Das Konzept bleibt allerdings stets gleich: Das System ist vorinstalliert, gegebenenfalls auch
vorkonfiguriert und für eine spezielle Anwendung gedacht. Allerdings existieren verschiedene Formen
von virtuellen Appliances, sodass eine Beschränkung auf spezielle Anwendungen nur bei bestimmten
Appliances existiert.
Grob unterteilen lassen sich die Virtual Appliances in betriebssystembezogene VAs, die als Basis
für weitere Anwendungen dienen, und anwendungsbezogene VAs, die komplett vorinstallierte und direkt
lauffähige Lösungen darstellen. Neben dem technischen Aspekt existieren auch kaufmännische
Unterscheidungskriterien, da kostenfreie und kommerzielle Appliances existieren.
Vorteil Zeitersparnis
Ein Vorteil der Virtual Appliances liegt direkt auf der Hand: die Zeitersparnis. Denn
Zeitaufwand fällt an bei der Abklärung der Abhängigkeiten, Installation des Betriebssystems,
Installation der benötigten Basissoftware, Konfiguration der benötigten Basissoftware, Installation
der Anwendung und der Konfiguration der Anwendung. Eine vorinstallierte Virtual Appliance führt zu
massiver Zeitersparnis und weiterhin zu weniger Frustration, da die Suche und Installation der
Software, von der die eigentlich zu installierende Anwendung abhängig ist, einem manchmal den
letzten Nerv rauben kann. Durch das Virtualisierungs-Layer wird darüber hinaus das Thema der
unterstützen Hardware gleich mit abgedeckt.
Die Erstellung dieser Appliances ist prinzipiell sehr einfach, da in einer virtuellen Maschine
(VM) die Installation und Konfiguration vom Betriebssystem bis hin zur Anwendung wie gewohnt
stattfinden kann. Allerdings sollte man sich allgemein halten, was die Namensgebung und die
Kennwortvergabe betrifft. Diese Angaben sollte man zusätzlich in einer Beschreibungsdatei ablegen,
damit ein späterer Nutzer der VA nicht mangels eines Passworts die Flinte ins Korn wirft. Nach
Fertigstellung wird die VA komprimiert und kann dank der mittlerweile weit verbreiteten
Breitband-Internet-Verbindungen relativ schnell von jedem Ort der Welt heruntergeladen und genutzt
werden.
In der Zwischenzeit sind aber auch die verschiedensten Anleitungen entstanden, wie man ein
Linux-System so konfiguriert, dass beim nächsten Start automatisch nach Netzwerkeinstellungen und
Root-Passwort gefragt wird. Neben manuellen Methoden liefern allerdings auch
Virtual-Appliance-Provider eine Vielzahl an Plug-ins und Tools mit, so zum Beispiel von Rpath (
www.rpath.com,
www.rpath.org).
VA-Marktplätze
Rpath ist ein absoluter Pionier in der Welt der Virtual Appliances, hat bereits 2005 mit dem
Bereitstellen von Werkzeugen für VAs begonnen und einen eigenen Marktplatz für VAs aufgebaut.
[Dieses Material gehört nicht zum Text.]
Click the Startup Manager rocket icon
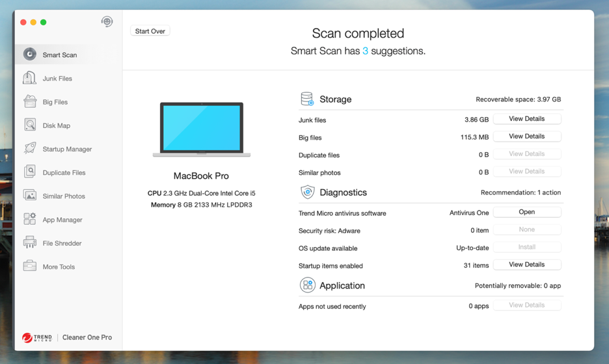Image resolution: width=609 pixels, height=364 pixels. coord(30,149)
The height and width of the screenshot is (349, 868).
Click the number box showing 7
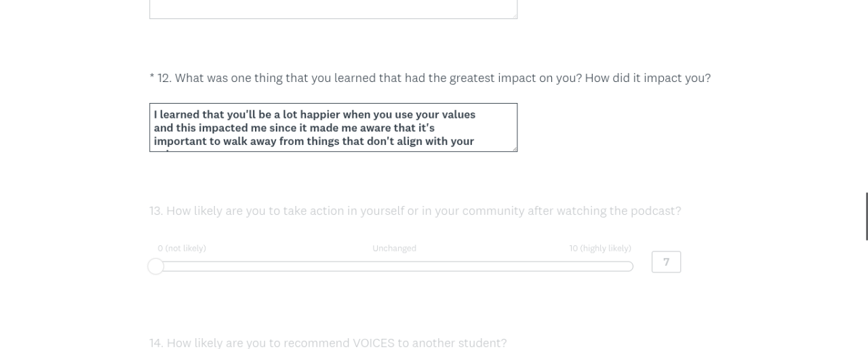666,262
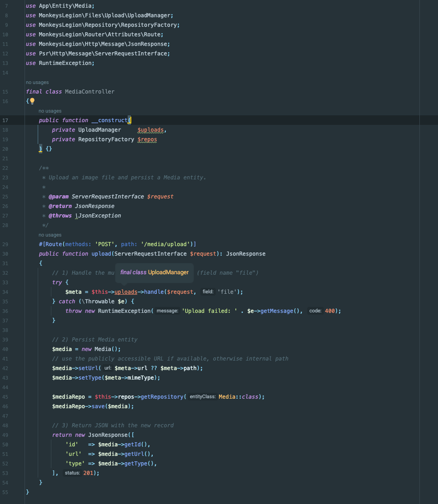Click RuntimeException in the throw statement
The width and height of the screenshot is (438, 504).
tap(124, 311)
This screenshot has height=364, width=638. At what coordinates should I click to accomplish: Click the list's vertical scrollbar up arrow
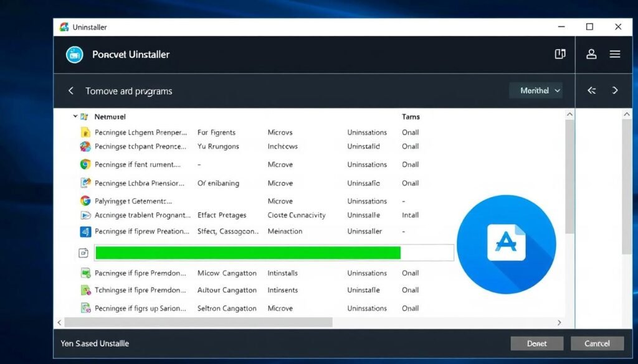569,115
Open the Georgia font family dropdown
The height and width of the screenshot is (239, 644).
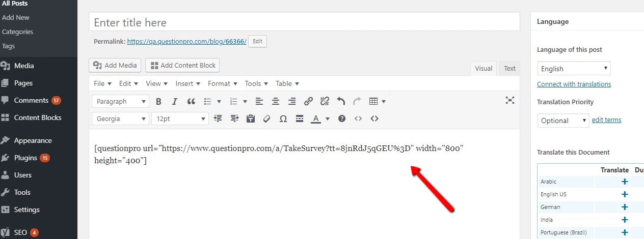pyautogui.click(x=120, y=118)
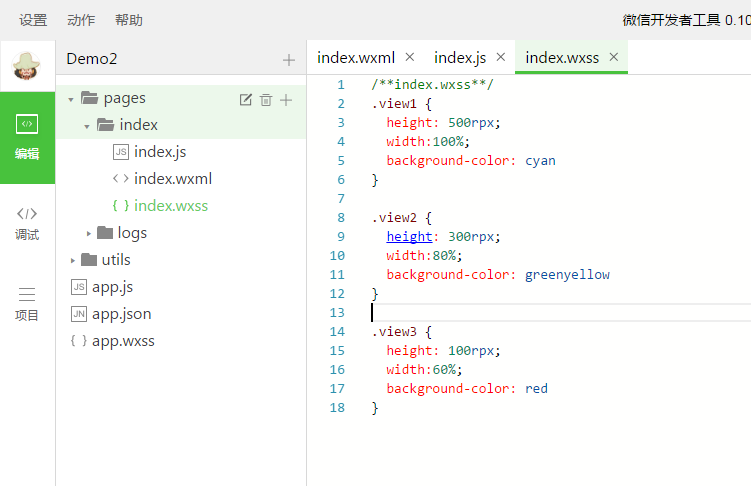The width and height of the screenshot is (755, 486).
Task: Open app.json in the file tree
Action: (x=121, y=314)
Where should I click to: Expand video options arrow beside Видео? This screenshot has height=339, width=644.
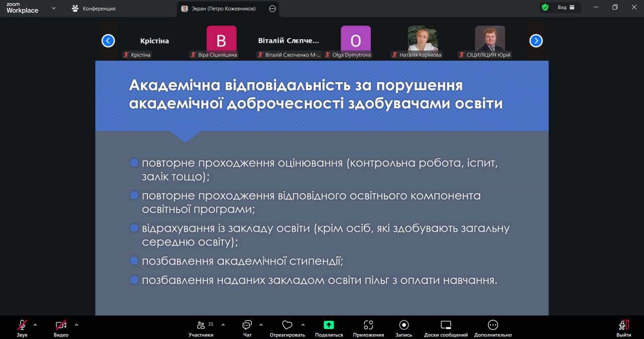[76, 324]
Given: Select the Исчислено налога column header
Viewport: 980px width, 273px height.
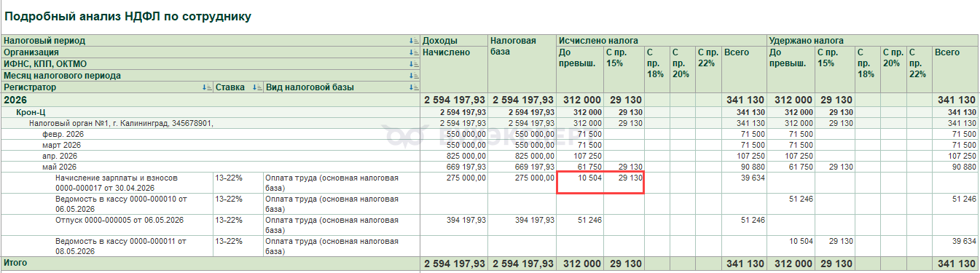Looking at the screenshot, I should click(x=662, y=41).

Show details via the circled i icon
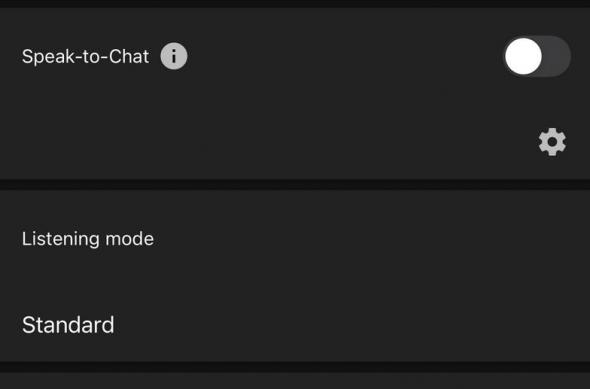point(174,56)

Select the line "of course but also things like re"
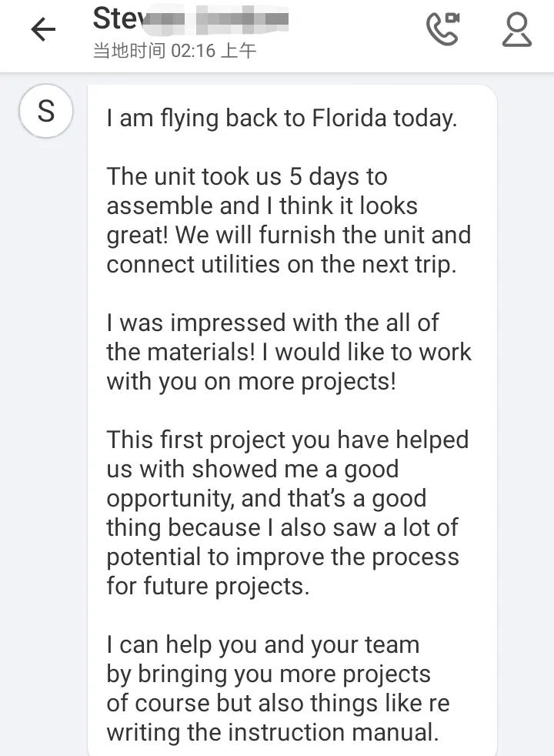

Dieser Marktplatz bietet fertige Systeme (zumeist Linux) für eine Vielzahl von Plattformen an. Zu
den Werkzeugen gehören der Rbuilder (Software zur Erstellung von Virtual Appliances für
verschiedene Virtualisierungsplattformen: VMware, Microsoft, Citrix, Virtual Iron, Parallels, Qemu,
Amazon), die Rpath Lifecycle Management Platform (Verwaltung und Wartung virtueller Appliances) und
Dienstleistungen im Umfeld der Virtual Appliances. Der Anbieter zeigt damit, dass es mittlerweile
einen sehr interessanten kommerziellen Markt für virtuelle Appliances gibt.
VMware selbst hat relativ zeitnah mit Erscheinen der Browser-Appliance einen eigenen Marktplatz
eröffnet, den Virtual Appliance Marketplace (
www.vmware.com/appliances/). Dort sind
neben Linux-VAs (die aufgrund der Lizenzbestimmungen und des Open-Source-Gedankens wesentlich
einfacher zu verbreiten sind) auch Windows- und andere kommerzielle Appliances zu finden. Diese
reichen von Microsoft Exchange bis hin zur Check-Point-Firewall. Daher ergeht die explizite Warnung
an jeden, der selbst Appliances verbreiten möchte: Man muss die Lizenzbestimmungen beachten, sonst
kann die nett gemeinte Tat schnell teuer werden.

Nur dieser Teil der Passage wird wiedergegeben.